Dann kam wieder die elende Umrundung des Großen Garten. Sehnsuchtsvoll erwartet ich die nächste Verpflegungsstelle mit Cola oder ähnlichem. Das Tempo lag noch bei 5:25. Über 6 km kam jedoch keine Verpflegungsstelle, dafür bei km 37 kurz vor dem Futter der Einbruch. Hier rächte sich, dass ich bis dahin an den Verpflegunsstellen nichts zu Essen gesehen hatte, oder gar nichts da war.

Zwei Kilometer gingen deutlich über 6 min/km weg. Ein Krampf bei Kilometer 41, der zum Stehenbleiben zwang und ein weiterer 300 Meter vor dem Ziel vervollständigten das Dilemma.


Noch schnell hinter den Fahnen mit 3:45 Stunden hinterhergelaufen, blieb meine Uhr bei 3:44:24 h stehen. Einbruchbedingt war ich im Ziel enttäuscht. 


Bei Sonne auf dem Rückweg über die Elbe war dann aber alles wieder gut. Immerhin war es mein fünftschnellster Marathon aller Zeiten und der schnellste seit 4 Jahren war.

16. Oktober 2016

Halbmarathon auf Mallorca - einfach schön

Wahrscheinlich wird man es mir nicht glauben. Aber als ich den Urlaub auf Mallorca buchte, hatte ich den Mallorca-Marathon gar nicht im Blick. Indizienbeweis ist, dass unser Hotel am anderen Ende der Insel lag. Laufen wollte ich aber dann doch und da nächste Woche der Dresden-Marathon ansteht, sollte es nur ein kontrollierter Halbmarathon werden.


Inzwischen trifft man überall Bekannte beim Laufen. Diesmal lernte ich Katrin persönlich kennen, die mit ihrer Freundin Heike hier war. Marathonmesse und Start am Meer unterhalb der Kathedrale sind spektakulär und verbreiten Marathonurlaubsfeeling. Gemeinsam mit Katrin lief ich mit knapp über 6 min/km bis zur ersten Verpflegungsstelle. Dann zog ich das Tempo leicht an. Die ersten 12 km sind eine Pendelstrecke am Meer, vorbei an Kreuzfahrtschiffen. Die südliche Sonne brannte hier schon heftig.


Ein neuer Mitläufer aus Hannover verkürzte mir die die Zeit. Wir liefen in angenehmen 5:20 min/km. Ab Kilometer 15 hatte ich 5 min/km vorgesehen.
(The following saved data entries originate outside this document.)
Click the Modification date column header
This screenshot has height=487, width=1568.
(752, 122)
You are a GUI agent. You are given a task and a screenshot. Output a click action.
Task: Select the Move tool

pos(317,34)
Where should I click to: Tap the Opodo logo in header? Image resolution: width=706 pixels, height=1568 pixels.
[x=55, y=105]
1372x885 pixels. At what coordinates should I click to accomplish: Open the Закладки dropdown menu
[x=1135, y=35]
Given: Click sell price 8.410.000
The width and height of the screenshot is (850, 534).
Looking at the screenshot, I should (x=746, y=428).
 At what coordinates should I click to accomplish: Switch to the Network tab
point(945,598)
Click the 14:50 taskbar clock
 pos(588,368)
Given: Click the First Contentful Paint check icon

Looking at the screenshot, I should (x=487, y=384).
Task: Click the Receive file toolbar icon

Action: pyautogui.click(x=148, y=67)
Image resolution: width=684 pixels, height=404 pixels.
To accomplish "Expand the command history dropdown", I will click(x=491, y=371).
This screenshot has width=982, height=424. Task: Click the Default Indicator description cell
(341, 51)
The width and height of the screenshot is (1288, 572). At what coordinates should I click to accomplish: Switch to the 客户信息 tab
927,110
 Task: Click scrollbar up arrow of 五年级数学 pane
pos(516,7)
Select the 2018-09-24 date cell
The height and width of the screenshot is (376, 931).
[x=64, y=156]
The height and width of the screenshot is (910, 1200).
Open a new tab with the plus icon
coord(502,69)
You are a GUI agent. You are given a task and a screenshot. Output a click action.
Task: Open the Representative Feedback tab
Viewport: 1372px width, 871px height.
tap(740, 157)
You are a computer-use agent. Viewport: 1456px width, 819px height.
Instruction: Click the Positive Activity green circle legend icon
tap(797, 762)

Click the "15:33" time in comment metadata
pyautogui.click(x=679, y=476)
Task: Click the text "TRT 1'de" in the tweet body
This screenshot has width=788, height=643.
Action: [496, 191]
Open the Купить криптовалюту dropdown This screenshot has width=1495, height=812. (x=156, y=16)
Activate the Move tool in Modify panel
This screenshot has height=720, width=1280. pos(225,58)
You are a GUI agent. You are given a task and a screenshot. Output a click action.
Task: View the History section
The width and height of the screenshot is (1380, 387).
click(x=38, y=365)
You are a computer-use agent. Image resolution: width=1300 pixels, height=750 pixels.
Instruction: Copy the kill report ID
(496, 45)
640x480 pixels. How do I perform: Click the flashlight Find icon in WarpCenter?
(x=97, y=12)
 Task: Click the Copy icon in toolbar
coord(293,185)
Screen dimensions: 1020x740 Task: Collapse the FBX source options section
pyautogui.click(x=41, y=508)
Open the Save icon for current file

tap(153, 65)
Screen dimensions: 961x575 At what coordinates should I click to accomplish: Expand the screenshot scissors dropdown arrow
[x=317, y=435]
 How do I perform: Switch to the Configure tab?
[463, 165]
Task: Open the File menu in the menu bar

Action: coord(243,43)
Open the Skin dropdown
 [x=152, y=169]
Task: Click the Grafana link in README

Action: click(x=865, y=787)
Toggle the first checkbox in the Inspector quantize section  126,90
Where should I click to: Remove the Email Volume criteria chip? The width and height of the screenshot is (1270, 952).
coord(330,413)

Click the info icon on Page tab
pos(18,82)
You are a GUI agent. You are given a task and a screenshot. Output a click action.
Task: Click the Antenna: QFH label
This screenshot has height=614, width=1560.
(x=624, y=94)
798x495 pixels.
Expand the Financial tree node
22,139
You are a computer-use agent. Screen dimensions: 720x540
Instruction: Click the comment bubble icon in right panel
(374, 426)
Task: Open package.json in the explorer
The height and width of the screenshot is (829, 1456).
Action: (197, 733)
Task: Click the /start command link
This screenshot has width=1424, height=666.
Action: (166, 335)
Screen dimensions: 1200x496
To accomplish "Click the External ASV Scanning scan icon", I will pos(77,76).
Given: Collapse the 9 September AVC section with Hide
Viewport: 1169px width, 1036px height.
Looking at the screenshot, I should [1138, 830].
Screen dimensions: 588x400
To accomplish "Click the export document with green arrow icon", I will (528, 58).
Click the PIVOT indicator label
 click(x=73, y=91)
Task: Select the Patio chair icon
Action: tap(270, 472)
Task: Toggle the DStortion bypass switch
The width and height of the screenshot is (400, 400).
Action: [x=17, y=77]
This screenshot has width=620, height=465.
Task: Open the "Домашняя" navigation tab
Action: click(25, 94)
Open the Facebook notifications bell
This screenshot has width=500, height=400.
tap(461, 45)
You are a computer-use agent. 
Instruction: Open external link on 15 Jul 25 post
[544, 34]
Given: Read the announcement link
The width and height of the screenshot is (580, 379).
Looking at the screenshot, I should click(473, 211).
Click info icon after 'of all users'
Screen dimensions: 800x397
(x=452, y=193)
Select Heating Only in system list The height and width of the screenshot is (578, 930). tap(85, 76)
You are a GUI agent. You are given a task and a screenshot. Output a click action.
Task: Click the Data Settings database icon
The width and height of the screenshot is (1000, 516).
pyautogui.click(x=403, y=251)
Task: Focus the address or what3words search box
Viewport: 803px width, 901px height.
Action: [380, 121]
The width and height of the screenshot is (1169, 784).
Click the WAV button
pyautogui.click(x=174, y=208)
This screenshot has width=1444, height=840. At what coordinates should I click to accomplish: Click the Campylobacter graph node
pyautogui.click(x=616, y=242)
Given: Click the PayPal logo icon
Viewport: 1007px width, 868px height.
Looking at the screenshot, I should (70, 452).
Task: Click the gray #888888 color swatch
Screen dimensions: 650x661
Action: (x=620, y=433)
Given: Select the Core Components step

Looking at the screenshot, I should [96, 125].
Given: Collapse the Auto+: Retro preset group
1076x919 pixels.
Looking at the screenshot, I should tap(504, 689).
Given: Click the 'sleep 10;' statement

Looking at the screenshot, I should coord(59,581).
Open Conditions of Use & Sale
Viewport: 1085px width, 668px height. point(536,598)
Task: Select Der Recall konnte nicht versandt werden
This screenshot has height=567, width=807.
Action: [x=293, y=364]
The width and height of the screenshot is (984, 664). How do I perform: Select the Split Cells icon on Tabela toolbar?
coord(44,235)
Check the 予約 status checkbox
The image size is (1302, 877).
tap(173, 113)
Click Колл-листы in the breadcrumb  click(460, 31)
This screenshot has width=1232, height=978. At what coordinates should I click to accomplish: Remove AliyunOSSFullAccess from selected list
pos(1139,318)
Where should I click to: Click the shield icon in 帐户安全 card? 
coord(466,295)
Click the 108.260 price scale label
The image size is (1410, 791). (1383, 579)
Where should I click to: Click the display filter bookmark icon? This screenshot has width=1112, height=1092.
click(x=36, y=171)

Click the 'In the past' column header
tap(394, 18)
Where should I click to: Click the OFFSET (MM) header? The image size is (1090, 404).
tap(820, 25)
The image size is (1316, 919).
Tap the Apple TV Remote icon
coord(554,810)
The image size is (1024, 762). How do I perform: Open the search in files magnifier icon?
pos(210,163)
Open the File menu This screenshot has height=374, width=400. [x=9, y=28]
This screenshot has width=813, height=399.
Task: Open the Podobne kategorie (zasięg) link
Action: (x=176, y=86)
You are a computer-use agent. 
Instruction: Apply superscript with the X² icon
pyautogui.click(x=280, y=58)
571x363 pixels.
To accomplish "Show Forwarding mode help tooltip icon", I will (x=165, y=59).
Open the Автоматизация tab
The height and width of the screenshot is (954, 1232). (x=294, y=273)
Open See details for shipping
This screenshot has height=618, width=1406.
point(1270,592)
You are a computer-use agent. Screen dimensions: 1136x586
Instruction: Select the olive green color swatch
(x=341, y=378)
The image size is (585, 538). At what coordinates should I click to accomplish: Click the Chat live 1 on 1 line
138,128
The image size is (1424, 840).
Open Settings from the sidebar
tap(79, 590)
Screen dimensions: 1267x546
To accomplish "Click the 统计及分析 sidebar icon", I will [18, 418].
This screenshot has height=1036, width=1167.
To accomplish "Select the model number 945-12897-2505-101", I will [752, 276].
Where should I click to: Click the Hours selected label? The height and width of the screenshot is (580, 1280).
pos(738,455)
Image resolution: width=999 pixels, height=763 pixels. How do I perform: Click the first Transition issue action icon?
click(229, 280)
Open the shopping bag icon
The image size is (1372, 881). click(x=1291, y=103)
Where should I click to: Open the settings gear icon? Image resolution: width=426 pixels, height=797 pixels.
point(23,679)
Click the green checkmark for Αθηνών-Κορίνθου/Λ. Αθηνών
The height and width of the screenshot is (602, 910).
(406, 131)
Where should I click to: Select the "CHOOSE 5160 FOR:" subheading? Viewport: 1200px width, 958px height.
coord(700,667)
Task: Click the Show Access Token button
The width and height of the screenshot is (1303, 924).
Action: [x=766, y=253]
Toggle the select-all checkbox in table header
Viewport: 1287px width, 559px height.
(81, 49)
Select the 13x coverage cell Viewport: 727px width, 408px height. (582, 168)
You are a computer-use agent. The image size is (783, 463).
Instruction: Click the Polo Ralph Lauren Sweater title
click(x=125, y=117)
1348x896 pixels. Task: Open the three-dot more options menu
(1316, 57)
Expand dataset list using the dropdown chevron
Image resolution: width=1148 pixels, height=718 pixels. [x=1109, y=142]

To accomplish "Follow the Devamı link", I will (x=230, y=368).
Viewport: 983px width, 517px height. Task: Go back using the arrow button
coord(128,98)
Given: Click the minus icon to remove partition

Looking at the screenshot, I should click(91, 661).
Die romantischen, aber engen Altstadtgassen und das immer noch dichte Läuferfeld vereitelten oft das Überholen. Dafür erfuhr ich aus mitgelauschten Gesprächen, dass die Pille nicht leistungsfördernd sei. Nach kurzem Nachdenken erkannte ich, dass es nicht mein Hauptproblem ist.

Ab Kilometer 17 konnte ich das angestrebte Tempo laufen, auch wenn es wärmebedingt recht schwerfiel. Irgendwie nervten auch die unendlichen Bögen durch die Altstadt, dafür gab es Schatten. Ab der letzten Verpflegungsstelle bei Kilometer 20 schwamm ich nur noch mit und freute mich, den Abzweig zur zweiten Runde für den Marathon ignorieren zu können.

Der Zieleinlauf war fast wie geplant bei 1:56 Stunden. Dann wartete ich auf Katrin und Heike und genoss die Atmosphäre. Es hat sich gelohnt!